Tuesday, March 17, 2015

100 Days

Today is a day of celebration.  I am choosing to celebrate as I choose to do most things -- quietly.  Because I am celebrating not only accomplishments, but also clarity.  The accomplishments bring me great satisfaction, and the clarity comes tinged with sadness.

But first, the celebration:  thanks to my ever-supportive powerhouse of a friend, I just finished 100 days of dancing.  Every day for 100 days I danced, videoed the dance and took the time to reflect on the good, the bad and the growth.  I got to share those reflections on our Facebook group, on what quickly became known as the "Wall of Positivity."  Even through travel, exhaustion and difficult career decisions, I danced, videoed and wrote about it every day.  This is what happens when resolve, love, and community support come together.

And because things come together like that -- today I also found out that I passed the testing for the Initiation Phase of Rachel Brice's 8 Elements training.  Resolve, love, community, studying, and delicious Portland coffee.  I am growing into this new community of beautiful artists -- and though I am not yet comfortable calling myself an "artist," I am comfortable calling these wonderful women my dance sisters.
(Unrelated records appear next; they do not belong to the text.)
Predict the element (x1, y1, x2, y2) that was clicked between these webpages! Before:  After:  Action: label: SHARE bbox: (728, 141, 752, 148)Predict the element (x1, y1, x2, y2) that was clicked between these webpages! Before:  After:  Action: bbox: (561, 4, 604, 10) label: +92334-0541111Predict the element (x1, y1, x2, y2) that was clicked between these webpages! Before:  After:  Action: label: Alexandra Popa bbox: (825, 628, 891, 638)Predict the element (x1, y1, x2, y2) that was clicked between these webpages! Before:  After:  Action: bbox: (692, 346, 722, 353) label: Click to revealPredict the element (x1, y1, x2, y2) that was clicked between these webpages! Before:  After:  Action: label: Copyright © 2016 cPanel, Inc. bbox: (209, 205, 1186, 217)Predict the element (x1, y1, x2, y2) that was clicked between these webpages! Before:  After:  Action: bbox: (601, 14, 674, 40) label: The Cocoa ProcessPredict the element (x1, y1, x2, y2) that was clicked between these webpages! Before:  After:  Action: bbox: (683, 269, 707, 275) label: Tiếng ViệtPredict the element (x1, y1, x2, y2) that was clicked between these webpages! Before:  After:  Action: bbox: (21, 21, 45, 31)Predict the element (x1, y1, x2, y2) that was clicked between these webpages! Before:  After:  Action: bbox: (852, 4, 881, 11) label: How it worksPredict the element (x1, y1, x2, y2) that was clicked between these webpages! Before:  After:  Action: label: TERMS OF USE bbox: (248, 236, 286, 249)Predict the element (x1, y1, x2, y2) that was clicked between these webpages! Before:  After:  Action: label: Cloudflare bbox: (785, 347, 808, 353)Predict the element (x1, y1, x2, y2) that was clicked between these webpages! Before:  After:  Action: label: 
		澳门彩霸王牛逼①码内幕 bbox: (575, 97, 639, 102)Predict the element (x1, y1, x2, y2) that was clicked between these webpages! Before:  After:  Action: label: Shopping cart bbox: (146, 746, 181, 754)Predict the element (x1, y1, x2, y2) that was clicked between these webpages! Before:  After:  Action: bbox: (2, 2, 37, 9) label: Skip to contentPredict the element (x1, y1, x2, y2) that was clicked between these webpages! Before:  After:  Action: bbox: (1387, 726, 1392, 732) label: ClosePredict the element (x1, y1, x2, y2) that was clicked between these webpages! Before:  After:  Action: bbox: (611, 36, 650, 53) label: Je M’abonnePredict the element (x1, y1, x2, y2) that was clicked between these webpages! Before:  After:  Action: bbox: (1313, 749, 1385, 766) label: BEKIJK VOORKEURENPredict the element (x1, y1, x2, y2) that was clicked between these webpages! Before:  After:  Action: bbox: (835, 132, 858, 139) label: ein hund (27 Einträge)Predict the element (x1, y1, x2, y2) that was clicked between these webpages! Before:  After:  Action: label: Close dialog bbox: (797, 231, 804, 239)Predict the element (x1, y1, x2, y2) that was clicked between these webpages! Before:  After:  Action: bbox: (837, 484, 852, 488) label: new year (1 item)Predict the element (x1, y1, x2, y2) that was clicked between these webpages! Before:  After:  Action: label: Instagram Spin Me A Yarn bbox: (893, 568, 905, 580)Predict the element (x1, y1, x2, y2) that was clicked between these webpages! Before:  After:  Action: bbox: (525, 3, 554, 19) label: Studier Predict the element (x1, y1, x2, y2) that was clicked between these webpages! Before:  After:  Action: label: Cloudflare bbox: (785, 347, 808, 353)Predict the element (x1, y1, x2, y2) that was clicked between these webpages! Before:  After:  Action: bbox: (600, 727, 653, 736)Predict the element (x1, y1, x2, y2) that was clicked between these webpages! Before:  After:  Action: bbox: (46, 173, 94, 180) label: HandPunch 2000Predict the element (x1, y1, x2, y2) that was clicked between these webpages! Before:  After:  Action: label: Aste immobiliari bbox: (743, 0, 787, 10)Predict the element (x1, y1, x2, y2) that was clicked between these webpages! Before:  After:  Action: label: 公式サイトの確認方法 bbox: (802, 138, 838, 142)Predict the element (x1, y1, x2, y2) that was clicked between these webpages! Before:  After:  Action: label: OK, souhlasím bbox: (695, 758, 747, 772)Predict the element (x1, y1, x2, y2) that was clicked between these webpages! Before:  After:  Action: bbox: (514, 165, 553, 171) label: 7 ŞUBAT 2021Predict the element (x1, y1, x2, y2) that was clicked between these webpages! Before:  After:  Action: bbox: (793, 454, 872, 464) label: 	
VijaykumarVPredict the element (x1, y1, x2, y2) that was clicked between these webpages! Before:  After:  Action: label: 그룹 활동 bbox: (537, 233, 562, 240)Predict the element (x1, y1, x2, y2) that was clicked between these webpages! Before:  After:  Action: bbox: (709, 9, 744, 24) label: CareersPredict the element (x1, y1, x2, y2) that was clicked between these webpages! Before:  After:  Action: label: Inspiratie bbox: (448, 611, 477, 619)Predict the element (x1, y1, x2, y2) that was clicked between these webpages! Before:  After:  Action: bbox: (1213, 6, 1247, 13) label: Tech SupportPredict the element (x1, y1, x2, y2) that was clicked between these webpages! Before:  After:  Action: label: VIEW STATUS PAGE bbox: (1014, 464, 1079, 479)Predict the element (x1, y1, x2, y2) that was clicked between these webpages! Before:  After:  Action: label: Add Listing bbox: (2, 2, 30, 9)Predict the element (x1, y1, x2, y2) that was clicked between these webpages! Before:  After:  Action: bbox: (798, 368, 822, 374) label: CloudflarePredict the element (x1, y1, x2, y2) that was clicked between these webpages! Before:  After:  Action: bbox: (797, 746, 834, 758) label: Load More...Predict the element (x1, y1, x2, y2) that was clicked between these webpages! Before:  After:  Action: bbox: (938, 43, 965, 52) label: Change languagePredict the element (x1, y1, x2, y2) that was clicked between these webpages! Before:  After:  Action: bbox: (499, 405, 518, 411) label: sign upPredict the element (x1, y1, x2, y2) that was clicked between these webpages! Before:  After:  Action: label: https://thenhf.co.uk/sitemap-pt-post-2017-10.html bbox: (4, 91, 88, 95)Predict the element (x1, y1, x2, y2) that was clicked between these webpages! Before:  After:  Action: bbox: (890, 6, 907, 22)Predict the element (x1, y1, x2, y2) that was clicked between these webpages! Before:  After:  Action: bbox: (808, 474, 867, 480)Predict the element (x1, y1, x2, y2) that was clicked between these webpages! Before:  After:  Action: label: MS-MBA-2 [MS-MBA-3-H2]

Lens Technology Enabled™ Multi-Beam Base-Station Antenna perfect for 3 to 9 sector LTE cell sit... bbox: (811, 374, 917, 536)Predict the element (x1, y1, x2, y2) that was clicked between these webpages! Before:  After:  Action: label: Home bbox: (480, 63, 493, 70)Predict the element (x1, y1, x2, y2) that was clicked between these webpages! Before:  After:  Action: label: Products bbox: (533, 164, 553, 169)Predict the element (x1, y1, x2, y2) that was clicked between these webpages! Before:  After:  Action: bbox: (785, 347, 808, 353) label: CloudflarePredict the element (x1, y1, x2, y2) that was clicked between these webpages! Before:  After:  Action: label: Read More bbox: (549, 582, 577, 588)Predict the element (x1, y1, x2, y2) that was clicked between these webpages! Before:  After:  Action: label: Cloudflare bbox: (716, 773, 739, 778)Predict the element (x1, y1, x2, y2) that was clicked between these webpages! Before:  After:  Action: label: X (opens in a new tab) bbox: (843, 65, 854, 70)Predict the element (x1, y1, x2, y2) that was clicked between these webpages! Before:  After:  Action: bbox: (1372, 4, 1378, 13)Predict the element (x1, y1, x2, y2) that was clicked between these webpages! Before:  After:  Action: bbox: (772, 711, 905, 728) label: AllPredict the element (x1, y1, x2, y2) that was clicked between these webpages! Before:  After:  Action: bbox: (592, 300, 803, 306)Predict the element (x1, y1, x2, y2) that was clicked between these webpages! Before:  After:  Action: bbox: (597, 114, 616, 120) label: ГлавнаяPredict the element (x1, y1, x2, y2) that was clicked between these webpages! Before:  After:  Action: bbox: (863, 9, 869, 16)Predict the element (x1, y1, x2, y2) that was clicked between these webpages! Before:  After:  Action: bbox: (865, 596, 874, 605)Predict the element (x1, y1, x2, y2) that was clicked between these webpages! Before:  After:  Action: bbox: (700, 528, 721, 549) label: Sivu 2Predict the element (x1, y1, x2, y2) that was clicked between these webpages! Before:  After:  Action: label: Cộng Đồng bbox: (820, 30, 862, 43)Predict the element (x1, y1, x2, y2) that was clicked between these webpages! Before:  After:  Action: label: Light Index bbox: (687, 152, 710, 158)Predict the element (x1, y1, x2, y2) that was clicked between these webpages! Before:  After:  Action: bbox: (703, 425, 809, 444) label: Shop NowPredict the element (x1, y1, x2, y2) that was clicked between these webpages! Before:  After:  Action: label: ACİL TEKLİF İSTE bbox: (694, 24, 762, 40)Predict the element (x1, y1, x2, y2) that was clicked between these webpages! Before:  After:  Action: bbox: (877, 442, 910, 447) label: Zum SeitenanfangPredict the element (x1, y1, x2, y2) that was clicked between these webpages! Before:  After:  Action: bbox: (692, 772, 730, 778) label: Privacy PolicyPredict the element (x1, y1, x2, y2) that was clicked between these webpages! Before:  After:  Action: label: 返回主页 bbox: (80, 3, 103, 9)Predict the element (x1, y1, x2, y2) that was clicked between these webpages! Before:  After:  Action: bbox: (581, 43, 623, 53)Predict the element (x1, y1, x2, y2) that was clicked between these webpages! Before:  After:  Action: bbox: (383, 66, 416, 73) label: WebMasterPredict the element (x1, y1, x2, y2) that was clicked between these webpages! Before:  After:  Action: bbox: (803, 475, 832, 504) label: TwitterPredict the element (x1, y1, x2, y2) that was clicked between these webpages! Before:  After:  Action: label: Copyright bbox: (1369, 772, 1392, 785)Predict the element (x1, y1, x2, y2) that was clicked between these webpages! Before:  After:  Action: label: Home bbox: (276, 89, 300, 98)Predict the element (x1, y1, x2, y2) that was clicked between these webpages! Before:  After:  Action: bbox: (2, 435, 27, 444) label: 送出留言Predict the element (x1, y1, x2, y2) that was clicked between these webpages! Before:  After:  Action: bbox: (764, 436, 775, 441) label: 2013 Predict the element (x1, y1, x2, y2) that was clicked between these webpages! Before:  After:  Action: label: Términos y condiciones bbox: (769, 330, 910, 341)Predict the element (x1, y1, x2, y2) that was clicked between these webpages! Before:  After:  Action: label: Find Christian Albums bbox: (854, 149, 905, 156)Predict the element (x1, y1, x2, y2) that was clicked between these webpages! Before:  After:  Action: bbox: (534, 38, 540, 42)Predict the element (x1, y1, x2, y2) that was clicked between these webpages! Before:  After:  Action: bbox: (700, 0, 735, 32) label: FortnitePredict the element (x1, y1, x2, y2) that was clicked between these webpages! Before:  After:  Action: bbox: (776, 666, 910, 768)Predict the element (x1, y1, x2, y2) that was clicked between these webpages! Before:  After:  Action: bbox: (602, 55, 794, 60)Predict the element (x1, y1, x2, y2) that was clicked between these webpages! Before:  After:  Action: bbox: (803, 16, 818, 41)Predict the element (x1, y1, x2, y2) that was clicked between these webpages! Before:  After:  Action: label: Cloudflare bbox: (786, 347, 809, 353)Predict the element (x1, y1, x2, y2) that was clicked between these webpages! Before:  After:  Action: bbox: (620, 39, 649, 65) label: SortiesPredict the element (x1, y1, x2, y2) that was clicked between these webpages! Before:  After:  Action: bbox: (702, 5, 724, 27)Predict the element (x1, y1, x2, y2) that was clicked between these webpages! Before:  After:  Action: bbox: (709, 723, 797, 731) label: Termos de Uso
So now, as I am succeeding at these challenges, and accepting new ones, comes the clarity.  There is much in my world that is unnecessary and unfulfilling -- habits, objects, obligations, and, most difficult of all, people.  I have shed my interior skin, and now the exterior is shedding.  Piles of stuff are all around me, ready to be carted to thrift stores tomorrow.  Obligations I kept around for fear of their absence are being collapsed and soon gently let go.  And the people.  One by one, I am removing myself from the people.  People I hid behind, or used like some people use video games -- to distract myself.  People whose support was really a way of draining time energy and attention I should have used on something else.

Like dancing.  Because look what happens when you accept a challenge.  Time to face my fear of the next one, shed more layers, and do it.



Thursday, March 12, 2015

Trampoline Life

I am at an airport again, phone off, headphones on, thinking of sweet things to pick up for dear friends.  It feels good -- this feeling of being zippered out of my life for a while, but keeping the zipper attached so I can fit myself back in.  Maybe.

It is more accurate, I think, to say I am starting to feel like a trampoline gymnast.  I do touch down, land, and land, and land again -- because gravity needs me to.  But the real work, the real beauty and flight happens between the landings.  The sins and flips, the turns, the mesmerizing views of a body spinning in space.  This arc up and then down -- that is where the real life is happening.  the landings are points to regroup, gather strength and pull on what I learned in my last flight before I launch myself again.

This.  This is the life I want.  A trampoline life.  And if someday I can do it all while holding the hand of someone who loves to fly almost as much as he loves me -- all the better.

But right now, this moment-- I am breathing into this moment and the freedom of being so much on my own.  No plans but those I make.  No need to answer to anyone unless I choose to.  It is the up side of loneliness -- this freedom.  I am arcing down from my latest flight, having changed and expanded while I was in the in air, glancing down I see my base gently moving towards me. I will sink into it with gratitude and collect all my energy until I am ready for the next jump.